Continue the passage on RTIS infrastructure and edge computing, picking up right after its final sentence.

Document section:
#####
Qualcomm, too, is breaking new ground with its Edge-Anywhere initiative. In the 5G realm, Qualcomm is introducing miniaturized compute form factors to enable edge servers and device processors to work in concert to support the most latency-sensitive use cases. More broadly, the company is producing systems-on-chips (SoCs) designed to facilitate direct connectivity between RTIS infrastructure and processing for spatial computing, surveillance, and other use cases.

In another high-profile example of what’s afoot, IBM’s container-based Edge Application Manager platform has been designed to enable data, AI and IoT workloads to be deployed where data is collected in order to provide analysis and insight that can be delivered to customers in real time. Big Blue has partnered with Acromove, Inc., a provider of “Edge Cloud in-a-Box” solutions, to serve clients who want to deploy, in IBM’s words, “hjghly mobile geo-elastic edge data centers in any environment within minutes.”

The developments discussed here are just a hint of what’s in store as RTIS and computer processing merge at extreme edge locations. Any analysis of how the many RTIS providers compare must take into account not only their capabilities as enabled in current iterations of their infrastructures but also how well positioned they are for migration to the requirements of next-generation edge computing.

The Essential Benefits of Cross-Cloud Distributed RTIS Architecture

A good place to start in that analysis is with an aspect to RTIS design that bears on both current performance and the ability to operate effectively in the future scenarios described above. While there’s definitely a need for turnkey Platform-as-a-Service (PaaS) options that allow users with generic sets of requirements to take advantage of RTIS infrastructure on a click-and-go basis, there’s a greater need for choice in where and how solutions are deployed.
#####
Rows:
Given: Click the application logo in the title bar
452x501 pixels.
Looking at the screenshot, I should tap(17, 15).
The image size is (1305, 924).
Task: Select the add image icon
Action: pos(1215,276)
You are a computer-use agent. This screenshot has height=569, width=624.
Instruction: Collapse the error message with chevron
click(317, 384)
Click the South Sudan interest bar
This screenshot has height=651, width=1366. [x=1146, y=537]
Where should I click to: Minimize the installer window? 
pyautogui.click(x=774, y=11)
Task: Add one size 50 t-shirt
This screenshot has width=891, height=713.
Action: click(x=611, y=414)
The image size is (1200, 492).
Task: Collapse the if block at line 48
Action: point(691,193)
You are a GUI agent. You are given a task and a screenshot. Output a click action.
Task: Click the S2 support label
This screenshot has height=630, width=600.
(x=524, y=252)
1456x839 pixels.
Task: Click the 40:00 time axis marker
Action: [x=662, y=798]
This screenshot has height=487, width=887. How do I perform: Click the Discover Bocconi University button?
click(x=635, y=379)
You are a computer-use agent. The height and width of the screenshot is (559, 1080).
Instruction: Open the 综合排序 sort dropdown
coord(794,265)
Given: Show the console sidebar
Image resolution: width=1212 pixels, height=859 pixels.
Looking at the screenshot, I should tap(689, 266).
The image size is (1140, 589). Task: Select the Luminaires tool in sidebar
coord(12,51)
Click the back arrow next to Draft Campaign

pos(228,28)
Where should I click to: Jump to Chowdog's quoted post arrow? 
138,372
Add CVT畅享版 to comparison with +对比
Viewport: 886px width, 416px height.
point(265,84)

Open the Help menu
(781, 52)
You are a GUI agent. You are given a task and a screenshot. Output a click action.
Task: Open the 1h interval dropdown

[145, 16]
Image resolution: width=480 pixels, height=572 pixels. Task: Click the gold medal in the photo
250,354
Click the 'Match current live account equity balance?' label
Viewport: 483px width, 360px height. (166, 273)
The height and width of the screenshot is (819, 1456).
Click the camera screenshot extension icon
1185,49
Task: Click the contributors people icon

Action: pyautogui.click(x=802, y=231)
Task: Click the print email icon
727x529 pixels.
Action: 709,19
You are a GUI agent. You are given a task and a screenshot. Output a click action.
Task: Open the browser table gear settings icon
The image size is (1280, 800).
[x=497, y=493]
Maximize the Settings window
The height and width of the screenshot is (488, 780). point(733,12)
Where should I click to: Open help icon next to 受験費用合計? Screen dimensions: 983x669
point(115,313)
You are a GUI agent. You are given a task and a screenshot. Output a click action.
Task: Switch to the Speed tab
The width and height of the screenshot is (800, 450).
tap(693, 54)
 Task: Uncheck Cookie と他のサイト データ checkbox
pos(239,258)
#####
Exercise response:
Service and applications providers require distribution and creative flexibility that can only be attained with a decentralized, hosting-agnostic approach to deploying RTIS in whatever cloud environments work for them. There are many reasons even a fairly routine use of RTIS infrastructure is better served with access to cross-platform flexibility.

For example, running a solution on one of the big-three cloud compute systems might be all that’s needed now, but other cloud compute platforms competing aggressively with the leaders for market share are coming up with innovations that lower costs and add functionalities that could merit shifting traffic into their domains. Or perhaps there’s a need to use another cloud infrastructure provider to reach market sectors through latency-reducing edge proximity that’s not available from the RTIS provider’s primary cloud provider.

A real-time streaming platform that’s only available in a PaaS locked-in cloud environment fails to satisfy these requirements. Moreover, an equally significant consideration has to do with developers’ needs to have the flexibility to customize their apps beyond the pre-built templates on offer. An API-only approach eliminates access to programmable components that enable deep integration of essential use-case functionalities.

For example, a PaaS API designed exclusively for apps that bring people together in cyberspace is likely ill-suited to building apps like those discussed above related to surveillance and emergency responses. Or, to cite another example, PaaS APIs may be unsuited for custom use cases involving AI technology.

Even when human interactions are central to a developer’s app, there may be a need to create more complex functionalities through customizations not supported by a PaaS. For example, in some use cases customization requires a modification in the server software or even creation of unity SDKs devoted strictly to a unique application.

This requires engineering support, which may be missing with PaaS providers who focus on pre-built applications. A PaaS designed to be useful to customers who want a ready-to-use approach to RTIS must not only have the flexibility essential to customization; there should be in-house professionals available to help when needed.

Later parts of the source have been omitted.